Abstract
INDONESIA:
Kecerdasan emosional merupakan bekal yang penting bagi individu karena individu yang mempunyai kecerdasan emosional dipelajari anak pertama kali melalui interaksi dengan keluarga. Hasil dari interaksi tersebut menghasilkan sebuah ikatan emosional yang bersifat spesifik, dan mengikat mereka dalam suatu kedekatan yang bersifat kekal sepanjang waktu yang disebut juga dengan attachment. Attachment sendiri memiliki beberapa pola diantaranya secure attachment, preoccupeid attachment, dismissing attachment dan fearful attachment. Masing-masing dari pola attachment tersebut diyakini akan membawa pengaruh bagi perkembangan pola attachment pada masa selanjutnya ketika menjalin hubungan dengan orang lain.
Penelitian ini dilakukan dengan tujuan untuk mengetahui adanya hubungan pola attachment dengan kecerdasan emosional siswa di SMP Negeri 2 Purwantoro. Rancangan penelitian ini menggunakan pendekatan kuantitatif. Populasi dalam penelitian ini adalah seluruh siswa di SMP Negeri 2 Purwantoro. Pengukuran variabel pola attachment menggunakan angket dengan 40 aitem yang merupakan favorable. Sedangkan pengukuran variabel kecerdasan emosional menggunakan angket dengan 39 aitem favorable dan 26 aitem unfavorable. Tehnik pengambilan sampel dengan tehnik random sampling dan analisis data menggunakan menggunakan teknik korelasi Product Moment Karl Pearson dengan bantuan SPPS versi 16.0 for Windows.
Hasil Penelitian ini menunjukkan bahwa Pola attachment yang dikembangkan oleh siswa SMP Negeri 2 Purwantoro memiliki pola secure attachment dengan prosentase 30,77%, pola preoccupied attachment dengan prosentase 18,46%, pola dismissing attachment dengan prosentase 29,23% dan pola fearful attachment dengan prosentase 21,54%. Tingkat kecerdasan emosional siswa SMP Negeri 2 Purwantoro mayoritas berada pada tingkatan tinggi dengan prosentase 80,77%. Dengan taraf signifikansi 0,05 (sig 2-tailed) diperoleh hasil bahwa pola secure attachment (r= 0,343 ; sig < 0.05) dan pola preoccupied attachment (r= -0.251 ; sig < 0.05) mempunyai hubungan yang signifikan dengan kecerdasan emosional siswa SMP Negeri 2 Purwantoro. Pola dismissing attachment (r = -0,226. ; sig > 0.05 dan pola fearful attachment (r = -0, 147 ; sig > 0.05) tidak mempunyai hubungan yang tidak signifikan dengan kecerdasan emosional siswa SMP Negeri 2 Purwantoro.
ENGLISH:
Emotional intelligence is an important provision for individuals, as individuals have emotional intelligence first since child who learns through interaction with the family. The results of these interactions produce a specific emotional ties, and tie them in an eternal closeness all the time which also called the attachment. Attachment itself has several patterns such as secure attachment, preoccupied attachment, dismissing attachment and fearful attachment. Each of these attachment patterns are believed will influence the development of attachment patterns during having relationship with someone else later.

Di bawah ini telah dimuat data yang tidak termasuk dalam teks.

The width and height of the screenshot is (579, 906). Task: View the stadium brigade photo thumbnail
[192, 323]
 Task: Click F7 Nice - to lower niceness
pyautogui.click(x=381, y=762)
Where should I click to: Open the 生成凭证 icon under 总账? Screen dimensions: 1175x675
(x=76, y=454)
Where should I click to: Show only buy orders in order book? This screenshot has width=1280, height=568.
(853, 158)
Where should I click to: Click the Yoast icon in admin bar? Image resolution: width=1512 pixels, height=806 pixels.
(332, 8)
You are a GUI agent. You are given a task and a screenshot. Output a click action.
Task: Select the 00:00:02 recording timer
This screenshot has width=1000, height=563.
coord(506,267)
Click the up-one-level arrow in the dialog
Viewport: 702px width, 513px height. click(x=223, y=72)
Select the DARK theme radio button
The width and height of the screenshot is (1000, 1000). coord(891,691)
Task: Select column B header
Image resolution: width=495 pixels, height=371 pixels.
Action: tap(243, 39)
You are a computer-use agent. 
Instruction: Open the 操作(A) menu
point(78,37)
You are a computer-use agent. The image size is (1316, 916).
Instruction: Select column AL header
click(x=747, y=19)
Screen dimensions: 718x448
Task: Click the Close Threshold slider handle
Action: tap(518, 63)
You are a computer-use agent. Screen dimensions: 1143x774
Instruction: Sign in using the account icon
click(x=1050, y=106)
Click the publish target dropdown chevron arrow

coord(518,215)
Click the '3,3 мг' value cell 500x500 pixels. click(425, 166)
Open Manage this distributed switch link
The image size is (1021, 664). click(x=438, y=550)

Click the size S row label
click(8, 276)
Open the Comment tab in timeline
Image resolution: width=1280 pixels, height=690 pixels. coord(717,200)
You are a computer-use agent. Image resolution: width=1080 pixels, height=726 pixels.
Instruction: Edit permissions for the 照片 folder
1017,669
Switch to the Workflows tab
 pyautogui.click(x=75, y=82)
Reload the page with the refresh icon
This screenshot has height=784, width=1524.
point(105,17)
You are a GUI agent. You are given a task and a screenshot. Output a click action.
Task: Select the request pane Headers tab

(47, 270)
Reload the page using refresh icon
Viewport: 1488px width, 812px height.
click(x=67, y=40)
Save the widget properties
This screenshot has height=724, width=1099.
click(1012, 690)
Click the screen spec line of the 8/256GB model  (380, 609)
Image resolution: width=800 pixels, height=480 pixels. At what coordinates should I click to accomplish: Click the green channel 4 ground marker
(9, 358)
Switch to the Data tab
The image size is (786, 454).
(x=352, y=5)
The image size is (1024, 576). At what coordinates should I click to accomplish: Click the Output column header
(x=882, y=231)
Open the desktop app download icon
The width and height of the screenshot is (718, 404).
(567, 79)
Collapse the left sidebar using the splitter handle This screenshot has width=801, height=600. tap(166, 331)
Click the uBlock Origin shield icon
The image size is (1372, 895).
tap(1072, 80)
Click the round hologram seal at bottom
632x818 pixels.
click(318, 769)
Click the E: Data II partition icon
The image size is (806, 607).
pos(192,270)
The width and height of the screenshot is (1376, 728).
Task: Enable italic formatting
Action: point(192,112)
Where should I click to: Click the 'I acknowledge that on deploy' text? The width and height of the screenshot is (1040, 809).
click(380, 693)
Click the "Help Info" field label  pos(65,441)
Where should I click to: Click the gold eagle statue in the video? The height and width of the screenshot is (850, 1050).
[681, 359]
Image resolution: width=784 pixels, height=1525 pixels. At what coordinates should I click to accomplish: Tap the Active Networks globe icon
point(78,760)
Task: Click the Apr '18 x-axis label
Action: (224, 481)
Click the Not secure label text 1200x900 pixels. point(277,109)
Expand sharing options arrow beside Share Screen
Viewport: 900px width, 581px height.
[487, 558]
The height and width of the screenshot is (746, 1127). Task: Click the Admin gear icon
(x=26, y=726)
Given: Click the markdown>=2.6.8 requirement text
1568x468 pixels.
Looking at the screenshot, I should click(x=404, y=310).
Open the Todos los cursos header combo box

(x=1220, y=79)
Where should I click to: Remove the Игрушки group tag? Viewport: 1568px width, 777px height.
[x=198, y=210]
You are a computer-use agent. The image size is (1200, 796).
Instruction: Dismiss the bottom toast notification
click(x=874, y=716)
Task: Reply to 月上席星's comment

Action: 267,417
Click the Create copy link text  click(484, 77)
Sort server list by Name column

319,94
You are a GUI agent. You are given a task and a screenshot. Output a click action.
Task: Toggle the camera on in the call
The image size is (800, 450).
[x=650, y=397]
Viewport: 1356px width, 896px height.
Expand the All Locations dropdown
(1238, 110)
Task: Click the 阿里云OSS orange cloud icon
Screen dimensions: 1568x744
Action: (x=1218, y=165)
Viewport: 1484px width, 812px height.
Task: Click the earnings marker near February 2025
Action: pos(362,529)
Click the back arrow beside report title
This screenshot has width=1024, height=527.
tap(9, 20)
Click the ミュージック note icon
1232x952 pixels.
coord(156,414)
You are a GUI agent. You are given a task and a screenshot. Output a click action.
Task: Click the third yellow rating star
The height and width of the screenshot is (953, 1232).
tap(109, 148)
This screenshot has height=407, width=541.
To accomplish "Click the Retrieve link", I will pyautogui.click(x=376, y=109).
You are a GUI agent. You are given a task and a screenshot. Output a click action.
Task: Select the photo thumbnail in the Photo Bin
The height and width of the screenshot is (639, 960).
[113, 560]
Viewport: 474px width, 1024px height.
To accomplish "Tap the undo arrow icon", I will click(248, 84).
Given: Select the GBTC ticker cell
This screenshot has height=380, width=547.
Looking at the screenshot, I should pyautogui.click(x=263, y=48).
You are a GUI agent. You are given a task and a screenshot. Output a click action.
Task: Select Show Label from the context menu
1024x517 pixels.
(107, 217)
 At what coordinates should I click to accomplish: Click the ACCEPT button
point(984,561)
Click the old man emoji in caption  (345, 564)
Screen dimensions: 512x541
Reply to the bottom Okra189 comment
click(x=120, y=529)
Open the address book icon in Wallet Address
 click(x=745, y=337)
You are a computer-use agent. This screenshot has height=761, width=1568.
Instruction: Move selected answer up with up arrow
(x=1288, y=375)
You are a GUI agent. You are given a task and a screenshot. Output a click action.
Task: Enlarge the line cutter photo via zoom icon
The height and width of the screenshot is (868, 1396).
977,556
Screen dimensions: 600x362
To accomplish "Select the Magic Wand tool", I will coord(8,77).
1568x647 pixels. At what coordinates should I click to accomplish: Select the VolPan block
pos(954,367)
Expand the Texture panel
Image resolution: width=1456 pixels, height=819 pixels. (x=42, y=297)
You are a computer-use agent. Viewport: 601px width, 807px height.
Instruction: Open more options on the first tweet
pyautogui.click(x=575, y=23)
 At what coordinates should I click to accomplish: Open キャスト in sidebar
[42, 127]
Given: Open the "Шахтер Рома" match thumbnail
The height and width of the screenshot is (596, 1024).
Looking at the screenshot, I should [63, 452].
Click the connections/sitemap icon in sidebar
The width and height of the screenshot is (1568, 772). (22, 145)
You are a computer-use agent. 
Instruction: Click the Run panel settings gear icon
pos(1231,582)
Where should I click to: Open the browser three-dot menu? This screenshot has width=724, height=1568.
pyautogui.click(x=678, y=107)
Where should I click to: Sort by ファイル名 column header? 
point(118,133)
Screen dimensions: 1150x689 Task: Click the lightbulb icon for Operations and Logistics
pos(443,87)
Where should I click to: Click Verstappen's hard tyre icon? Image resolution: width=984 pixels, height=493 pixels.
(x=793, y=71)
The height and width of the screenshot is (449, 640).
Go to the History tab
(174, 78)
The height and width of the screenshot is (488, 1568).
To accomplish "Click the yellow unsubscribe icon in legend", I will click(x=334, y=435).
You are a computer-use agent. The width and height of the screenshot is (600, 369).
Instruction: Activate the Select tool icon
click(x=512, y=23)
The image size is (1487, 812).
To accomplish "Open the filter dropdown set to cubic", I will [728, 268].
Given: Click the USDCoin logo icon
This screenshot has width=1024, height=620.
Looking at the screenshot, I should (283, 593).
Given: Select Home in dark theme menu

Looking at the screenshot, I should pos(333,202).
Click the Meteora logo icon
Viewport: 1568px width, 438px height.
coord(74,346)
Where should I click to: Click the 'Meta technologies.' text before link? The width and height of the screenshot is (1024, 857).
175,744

The research is conducted to determine the pattern of attachment relationships with emotional intelligence of students in The State Junior High School 2 Purwantoro. The design of this study uses a quantitative approach. The population in this study are all students in State Junior High School 2 Purwantoro. Measurement variable attachment patterns uses a questionnaire with 40 aitem which is favorable. While the measurement of emotional intelligence variables uses a questionnaire with 39 aitem favorable and 26 unfavorable aitem. Sampling technique uses random sampling techniques, but techniques analysis of data uses Karl Pearson Product Moment Correlation with the help of SPPS version 16.0 for Windows.
The results of this study indicate that the pattern of attachment developed by students of The State Junior High School 2 Purwantoro have a secure pattern of attachment with a percentage of 30.77%, preoccupied attachment patterns with a percentage of 18.46%, dismissing attachment pattern with the percentage of 29.23% and fearful attachment pattern with percentage of 21.54%. The level of emotional intelligence students of The State Junior High School 2 Purwantoro majority are at a high level with a percentage of 80.77%. With significance level 0.05 (2-tailed sig) obtained results that the pattern of secure attachment (r = 0.343; sig <0.05) and preoccupied attachment patterns (r = -0251; sig <0.05) had a significant relationship with emotional intelligence students of The State Junior High School 2 Purwantoro. Dismissing attachment pattern (r = -0.226.; Sig> 0.05 and fearful attachment pattern (r = -0, 147; sig> 0.05) had no significant relationships with the emotional intelligence students of The State Junior High School 2 Purwantoro.
BAB I
PENDAHULUAN
A.
Latar
Belakang
Masa remaja merupakan peralihan dari masa
anak-anak menuju dewasa yang disertai dengan perubahan. Remaja akan mengalami
berbagai perubahan dalam diri mereka antara lain perubahan fisik, kepribadian
dan intelektual serta peranan di lingkungan keluarga maupun lingkungan
masyarakat. Menurut Mappiare (1982) sebagian besar remaja mengalami
ketidakstabilan dari waktu ke waktu sebagai konsekuensi dari usaha penyesuaian
diri pada pola perilaku dan harapan sosial yang baru namun meskipun emosi
remaja seringkali sangat kuat dan tidak terkendali tetapi pada umumnya dari
tahun ketahun terjadi perbaikan perilaku emosional. Hasil Survey Demografi
Kesehatan Indonesia (SDKI 2007) menunjukkan jumlah remaja di Indonesia mencapai
30 % dari jumlah penduduk atau sekitar 1,2 juta jiwa (www.bkkbn.go.id).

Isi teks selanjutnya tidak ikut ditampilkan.